Nobody in the world has jumped indoors higher, with the power of his own body, than Cuban Javier Sotomayor. Today, exactly 25 years ago, he performed that feat, that memorable moment that has been embedded in the annals of world history of athletics.
The Budapest 1989 Indoor World Championship was underway. The athlete born in Limonar, Matanzas, had a lukewarm start in his jump sequence and nothing presaged what would happen next. In its first attempt he passed 2, 25 meters, in the second he stretched to 2, 31. On his third he made a foul over 2, 35 meters and then everything indicated it would be an ordinary day in terms of results. After the unprecedented missed, he placed again in the bottom of the track, concentrated and also talked to himself aloud, crossed the synthetic track and easily flew over the bar.
In the next round, the bar was at 2.37, a height respected for other athletes back then. Until then he had just passed it, and was already indoors world champion since his closest pursuers , German and Swedish Dietmar Moegenburg and Patrick Sjoeberg, respectively, had finished at 2.35 . In the first attempt, with absolute cleanliness, rising in the air in a compact plexus and torso movement, without touching the metal bar, he was left alone in the competition.

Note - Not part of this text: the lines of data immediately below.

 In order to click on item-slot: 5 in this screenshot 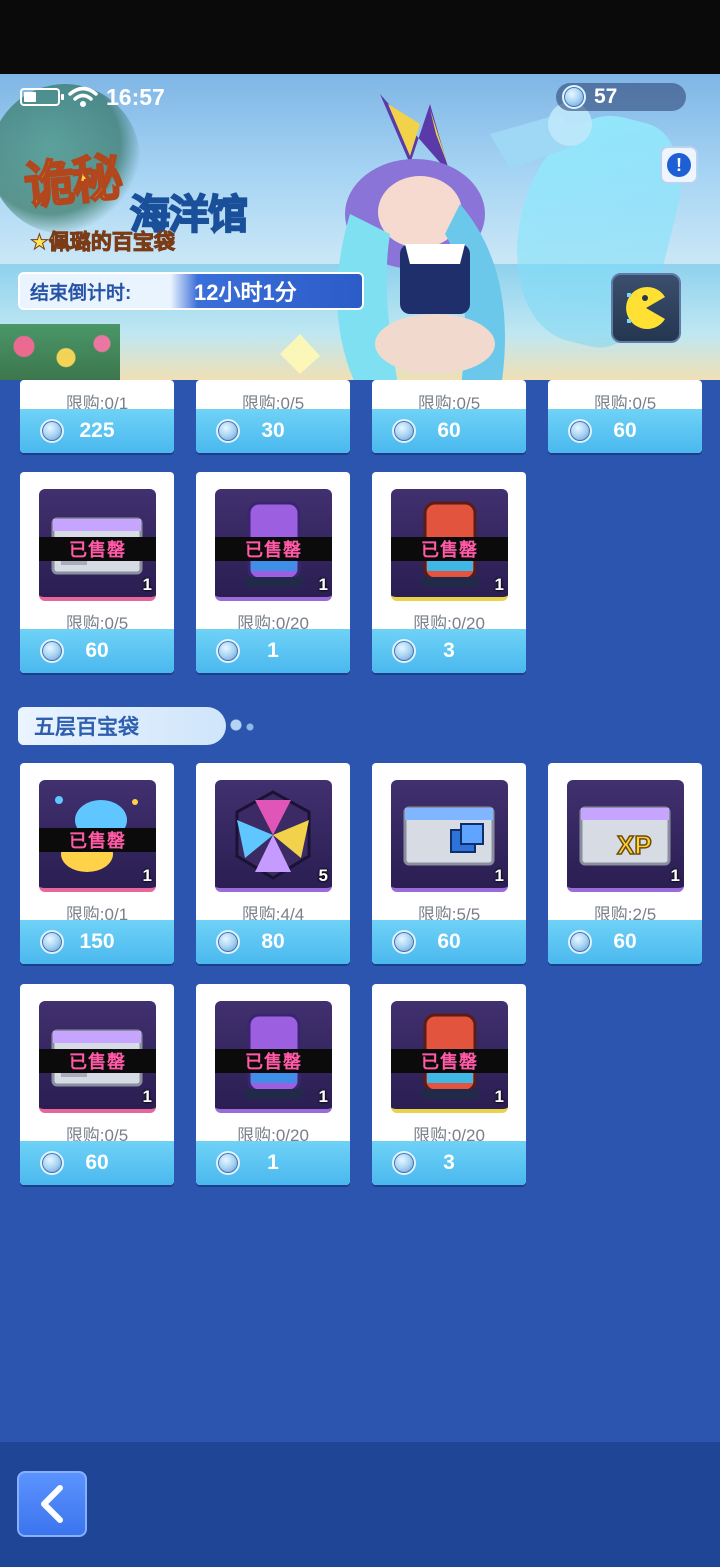, I will do `click(274, 836)`.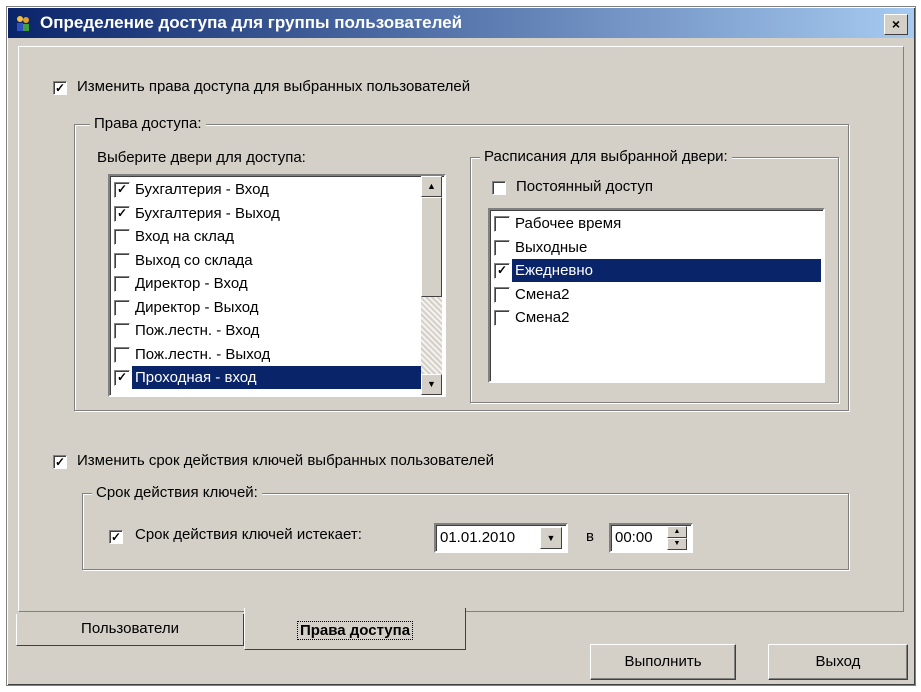  I want to click on date-dropdown-button: ▼, so click(551, 538). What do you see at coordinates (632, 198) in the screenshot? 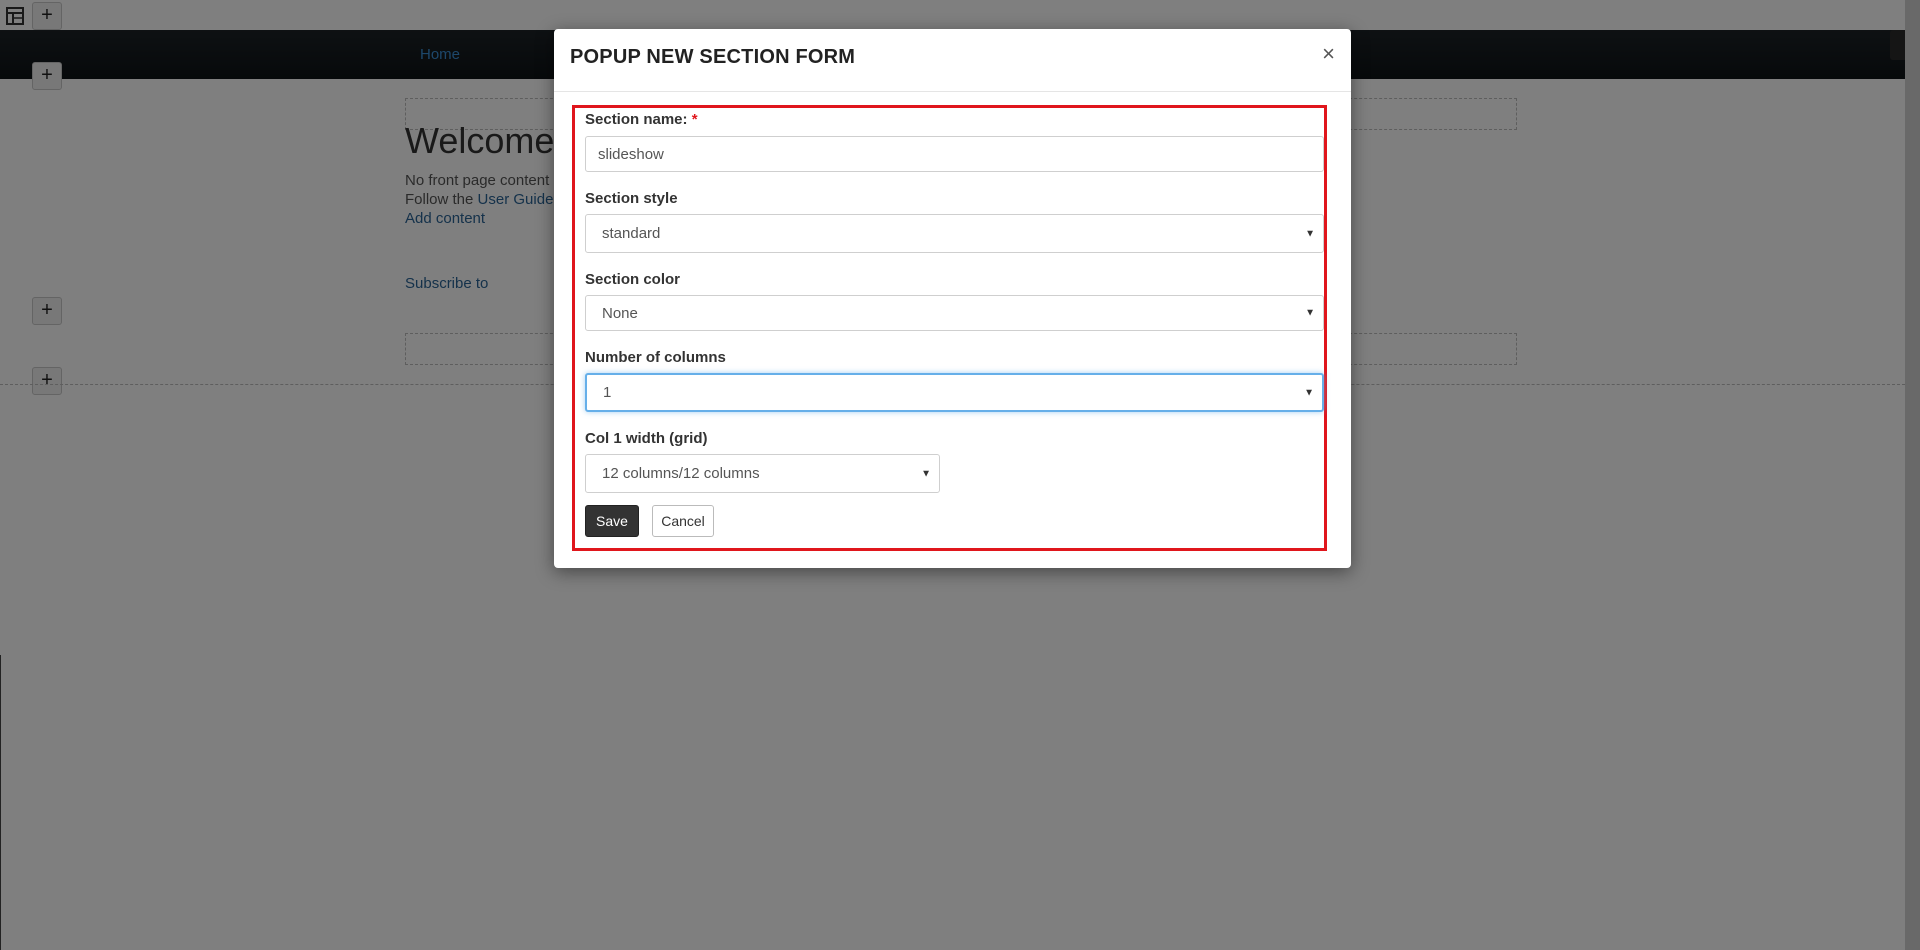
I see `section-style-label: Section style` at bounding box center [632, 198].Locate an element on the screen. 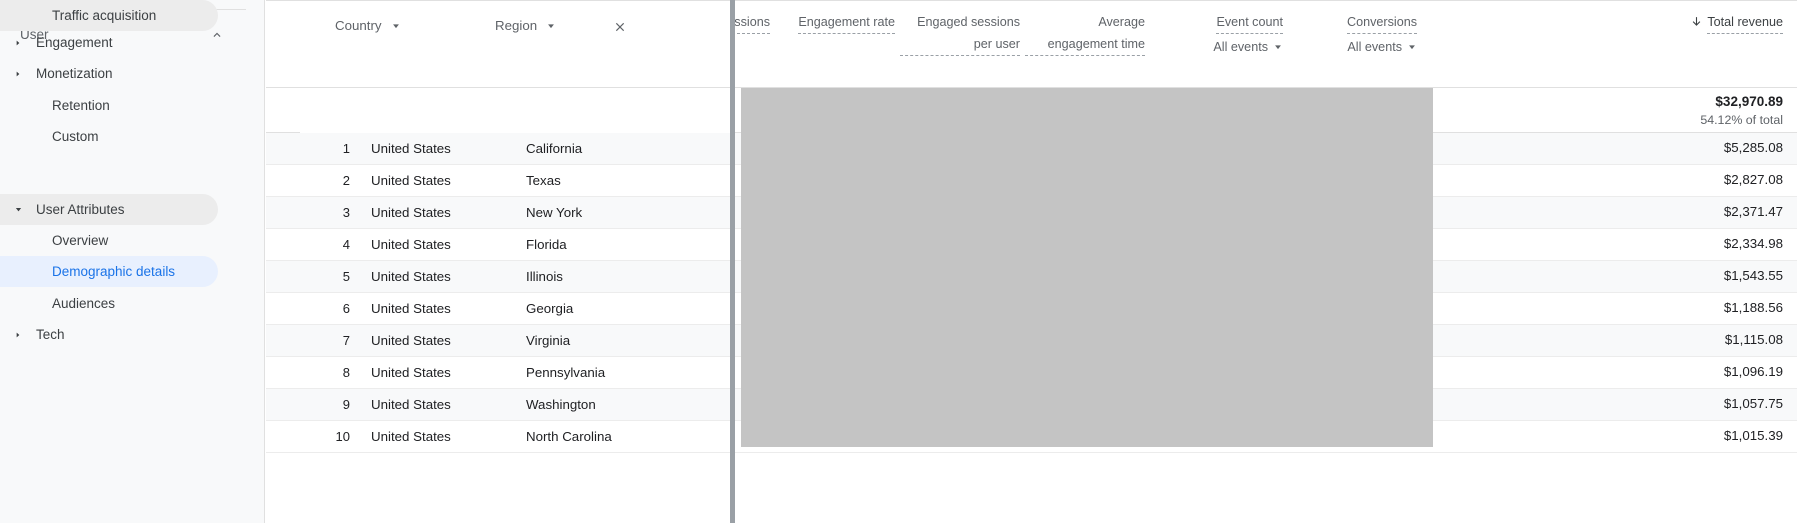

He requested the judges to raise the height of the bar to 2, 43 meters; he would have a shot at the world record. There was total expectation. It was March 4, 1989 and Javier Sotomayor in Budapest , Hungary, was trying to enter in history as the man who has been closer to the stars with the impulse of his own body.
He returned to the bottom of the track, next to the first line of seats, with the entire crowd attentive to the events. El Soto , this time made his inside request with more fervor , asked the audience some hype, though some prefer the silence of the final moments , others choose clamor as their momentum. He babbled some words, launched them into the air after two separate slaps in the face. He started running, with that elegant stride , as when swans take off the lakes and begin to rise and was picking up speed as he approached the mattress was gaining strength as he turned the corner and envisioned the 2, 43 meter height. He took one, two, three, three steps almost in unison, short but powerful steps and rose to fly over that height.
25 years later, Javier Sotomayor still boasts of his record. At 45 he admits that if any of records is surpassed, his life would change. “Surely I will not feel good; I will not enjoy it, that’s the truth. But the days pass and I will accept that the records are to be broken “he told EFE.
Sotomayor got it all on the athletic scene: six world titles (two outdoors and 4 indoors), one Olympic and three world records and was awarded the Prince of Asturias Award for Sports in 1993.